### Data records
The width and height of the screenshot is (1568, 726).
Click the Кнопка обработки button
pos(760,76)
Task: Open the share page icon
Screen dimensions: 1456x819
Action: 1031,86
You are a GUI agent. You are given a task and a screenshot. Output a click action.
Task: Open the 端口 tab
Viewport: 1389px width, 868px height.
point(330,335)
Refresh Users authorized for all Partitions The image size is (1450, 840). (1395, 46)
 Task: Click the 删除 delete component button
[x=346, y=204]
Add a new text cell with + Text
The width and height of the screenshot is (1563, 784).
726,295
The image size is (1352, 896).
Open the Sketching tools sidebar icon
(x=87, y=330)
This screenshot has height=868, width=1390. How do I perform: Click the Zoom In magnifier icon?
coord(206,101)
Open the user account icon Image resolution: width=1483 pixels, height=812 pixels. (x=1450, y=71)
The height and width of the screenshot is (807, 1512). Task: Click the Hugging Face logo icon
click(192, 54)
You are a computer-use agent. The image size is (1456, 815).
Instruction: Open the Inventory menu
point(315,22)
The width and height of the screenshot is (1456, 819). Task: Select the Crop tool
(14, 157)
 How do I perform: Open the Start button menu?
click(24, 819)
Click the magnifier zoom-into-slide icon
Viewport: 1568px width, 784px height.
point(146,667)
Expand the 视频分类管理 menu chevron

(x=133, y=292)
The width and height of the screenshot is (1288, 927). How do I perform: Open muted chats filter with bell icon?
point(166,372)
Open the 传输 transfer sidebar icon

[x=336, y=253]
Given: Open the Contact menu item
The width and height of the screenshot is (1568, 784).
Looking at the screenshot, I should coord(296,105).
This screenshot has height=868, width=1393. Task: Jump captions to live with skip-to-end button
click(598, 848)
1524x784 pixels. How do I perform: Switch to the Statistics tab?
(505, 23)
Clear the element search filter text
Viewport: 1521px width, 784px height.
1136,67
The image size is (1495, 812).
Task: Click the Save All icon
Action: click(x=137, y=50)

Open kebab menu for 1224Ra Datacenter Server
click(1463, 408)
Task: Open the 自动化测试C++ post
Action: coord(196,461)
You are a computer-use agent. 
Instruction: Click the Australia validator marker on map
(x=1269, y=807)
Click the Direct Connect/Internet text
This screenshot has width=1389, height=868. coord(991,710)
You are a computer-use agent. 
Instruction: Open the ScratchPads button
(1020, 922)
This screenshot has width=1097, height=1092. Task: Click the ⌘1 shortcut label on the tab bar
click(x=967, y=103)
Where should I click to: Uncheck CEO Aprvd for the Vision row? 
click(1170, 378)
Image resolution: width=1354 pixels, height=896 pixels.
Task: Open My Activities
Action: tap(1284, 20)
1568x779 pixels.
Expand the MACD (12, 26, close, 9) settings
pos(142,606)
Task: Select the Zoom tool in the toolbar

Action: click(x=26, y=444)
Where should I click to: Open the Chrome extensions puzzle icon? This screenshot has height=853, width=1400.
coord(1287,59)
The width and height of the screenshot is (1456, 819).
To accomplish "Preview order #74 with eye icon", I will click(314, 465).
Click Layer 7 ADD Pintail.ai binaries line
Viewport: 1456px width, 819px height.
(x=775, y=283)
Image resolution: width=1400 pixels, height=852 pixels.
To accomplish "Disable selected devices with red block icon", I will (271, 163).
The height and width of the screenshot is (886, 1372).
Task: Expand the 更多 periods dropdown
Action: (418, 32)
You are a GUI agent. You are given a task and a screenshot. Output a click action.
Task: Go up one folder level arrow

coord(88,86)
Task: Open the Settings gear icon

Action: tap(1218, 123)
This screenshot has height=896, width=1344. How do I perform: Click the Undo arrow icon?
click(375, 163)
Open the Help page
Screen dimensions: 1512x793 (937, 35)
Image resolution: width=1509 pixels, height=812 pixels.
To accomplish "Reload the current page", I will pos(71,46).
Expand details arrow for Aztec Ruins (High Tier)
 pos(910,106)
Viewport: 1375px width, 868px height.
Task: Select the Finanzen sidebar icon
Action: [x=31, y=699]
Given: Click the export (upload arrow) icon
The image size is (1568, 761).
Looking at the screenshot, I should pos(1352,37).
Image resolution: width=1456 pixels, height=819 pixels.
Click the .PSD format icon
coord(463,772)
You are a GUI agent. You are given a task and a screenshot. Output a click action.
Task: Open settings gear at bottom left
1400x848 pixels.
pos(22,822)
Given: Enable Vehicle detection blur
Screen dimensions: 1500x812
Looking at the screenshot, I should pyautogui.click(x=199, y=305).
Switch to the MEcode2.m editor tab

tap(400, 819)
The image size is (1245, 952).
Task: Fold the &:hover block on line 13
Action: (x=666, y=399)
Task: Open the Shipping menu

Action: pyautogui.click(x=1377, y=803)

### Work task
The answer must be the line containing "Task: Open settings gear at bottom left" and every line after it to the end of the records, repeated exactly.

### Exercise answer
Task: Open settings gear at bottom left
1400x848 pixels.
pos(22,822)
Given: Enable Vehicle detection blur
Screen dimensions: 1500x812
Looking at the screenshot, I should pyautogui.click(x=199, y=305).
Switch to the MEcode2.m editor tab

tap(400, 819)
The image size is (1245, 952).
Task: Fold the &:hover block on line 13
Action: (x=666, y=399)
Task: Open the Shipping menu

Action: pyautogui.click(x=1377, y=803)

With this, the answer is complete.